それに対して、なおはぼさぼさの髪に、大きくはだけた着物。昨夜は熱帯夜で寝苦しかったため、上半身はほぼ裸だった。
「なお、お前寝起きとはいえ、着崩れすぎだろ。どうやったら着物がそんな風になるんだ?」
喜兵寿は上から下までじろじろとなおを見ていたが、途中でぎょっとした顔をした。
「お前へそに梅干しを貼ってるのか……!」
喜兵寿の言う通り、なおはへそに梅干しを貼っていた。「酔い止めになるから」と出発につるがこっそり持たせてくれたのだ。見るからに酸っぱそうな、真っ赤な梅干し。それはへそに貼りやすいようにとご丁寧に種まで抜いてあった。
「だってこうすれば、酔い止めになるんだろ?つるがくれたんだ、そりゃあ毎日ちゃんと張り替えてるよ」
「そうか……つるが……くくっ……張り替えてまで……いるのか」
喜兵寿が必死で笑いを堪えるようにして、後ろを向いた。
「おい、笑うとか失礼だろ。つるがせっかく用意してくれたのに」
「……そうだな……ふふっ……申し訳ない。いやしかし……いまどき本当に梅干しをへそに貼る奴がいるとはな……くくっ」
「古いんだかなんだか知らねえけど、いいんだよ!事実船酔いしてないんだし、梅干し様様だっつーの」
「そう……だな……」
へそ梅干しは喜兵寿のツボに入ってしまったのだろう、肩を震わせ必死で笑いを堪えている。
「……それで?使い終わった梅干しは、毎日どうしてるんだ?」
「ああ、それは食ってるよ!梅干しも喜兵寿が漬けてるのか?なかなかいい塩加減だよな」
それを聞いて喜兵寿はたまらず爆笑をした。
「あはははは!お前へそに貼った梅干しを!食ってるのか!『いい塩加減だ』とか言って、絶対自分の汗も一緒に食ってんだろ!あはははははは!捨てろよ」
「はあ?だって捨てたらもったいないだろ!酒問屋の店主が食べもの粗末にする発言していいんですかー」
喜兵寿はひとしきり笑い転げた後、「確かにその通りだな」と涙をぬぐった。
「悪い、梅干しをへそに本当に貼ってるやつを見るのは初めてだったから、ついつい取り乱してしまった。
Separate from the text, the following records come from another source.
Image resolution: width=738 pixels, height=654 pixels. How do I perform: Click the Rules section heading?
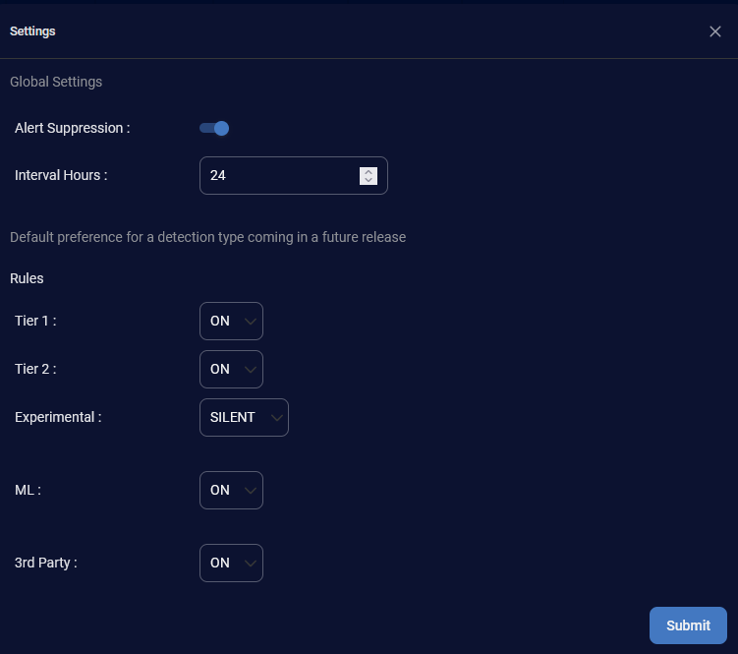[x=27, y=278]
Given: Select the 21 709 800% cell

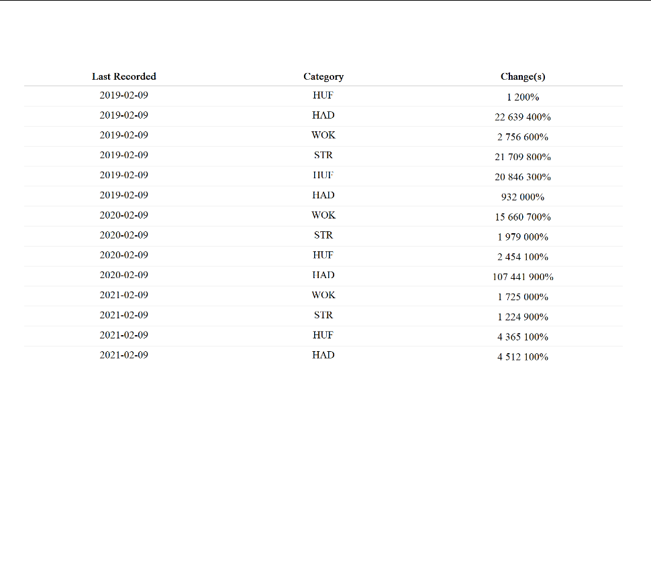Looking at the screenshot, I should [x=522, y=157].
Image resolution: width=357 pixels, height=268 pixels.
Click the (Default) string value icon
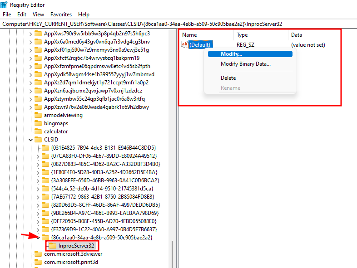[x=185, y=44]
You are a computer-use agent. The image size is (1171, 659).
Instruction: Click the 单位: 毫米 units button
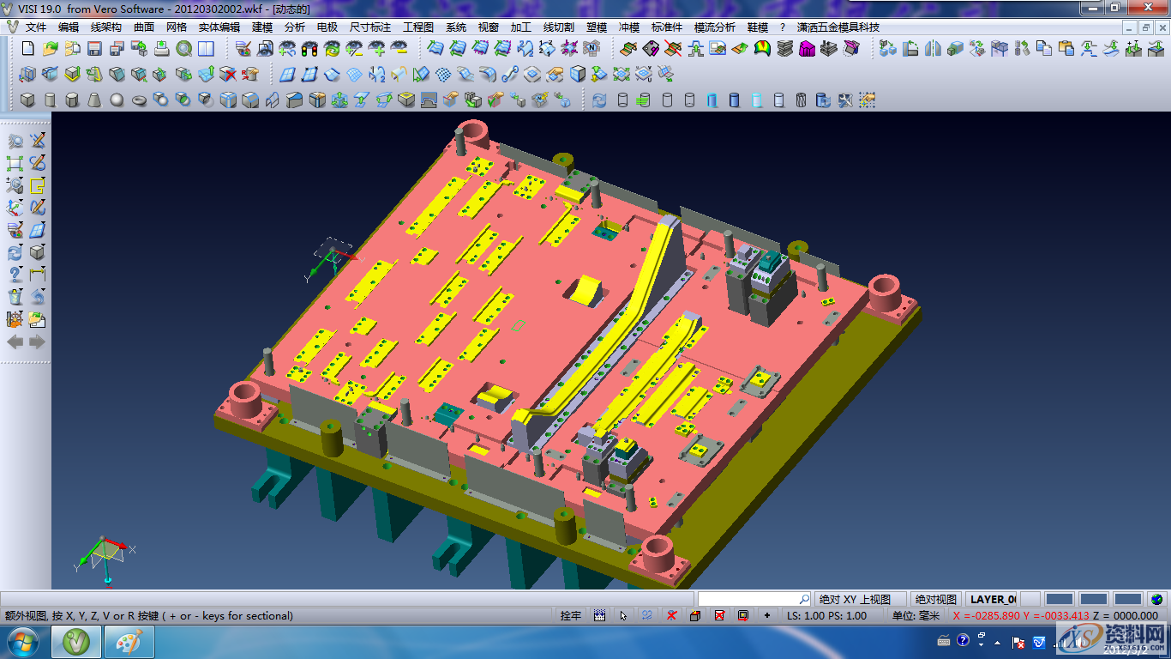click(916, 615)
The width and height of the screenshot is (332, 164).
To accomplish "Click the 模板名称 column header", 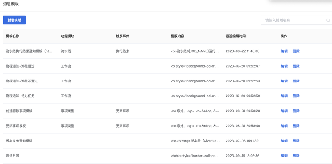I will click(x=12, y=36).
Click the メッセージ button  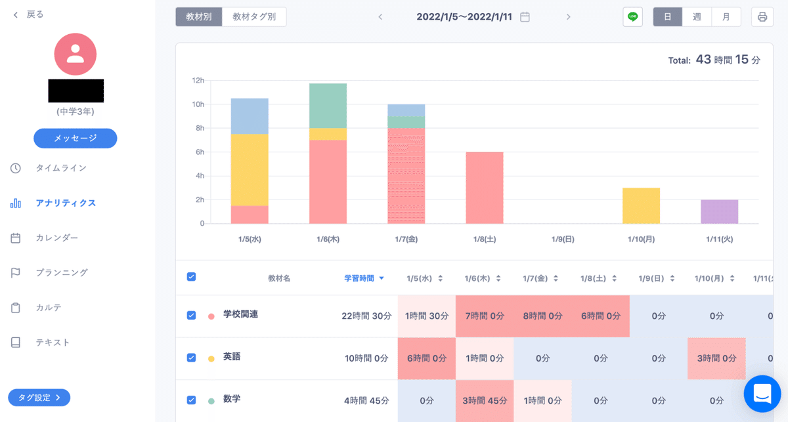pyautogui.click(x=75, y=138)
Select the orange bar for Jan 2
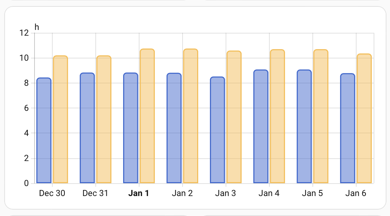The height and width of the screenshot is (216, 390). tap(191, 116)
その梅干しは俺じゃなくて、つるが漬けたやつだよ。粗末にしないでくれてありがとう」
「なんだよ、みんな貼るわけじゃないのかよ」
「俺たちの祖父母の時代には貼ってたみたいだけどな。今はなかなかお目にかかれないよ。でもつるらしいっちゃ、つるらしいな。おおかた祖母に昔教えてもらったことを律義に守っているんだろう」
「ああ、そういう感じね。昔ながらの願掛けみたいなもんか」
そういうとなおはへそから梅干しを剥がし、ぱくりと口に放り込んだ。
「ひゅ~すっぱ!これへそに貼るより、食った方が酔わない気がするなと思ってたんだよな。へそに貼っとくと痒いし、これからは食って酔い止めにするわ」
「ああ、それがいい」
喜兵寿となおは顔を見合わせ、声を出して笑った。
「はあ、朝から笑った。そういえばつるで思い出したが、麦芽作りは大丈夫だろうか」
喜兵寿が少し心配そうな声を出す。家を出てから早1週間。予定ではそろそろ麦芽が完成しているころだ。
「あの几帳面なつるなら大丈夫っしょ。事細かに伝えてきたし、ほら、梅干し貼っちゃうようなまじめなところもあるわけだしさ」
「そりゃあ、そうだな」
そういってふたりは再び声を出し笑った。
「今日も暑くなりそうだ。気合いれるぞ」
「おうよ」
堺まであと半分。なおと喜兵寿を乗せた樽廻船は順調に目的地へと向かっていたのであった。そう、この時までは。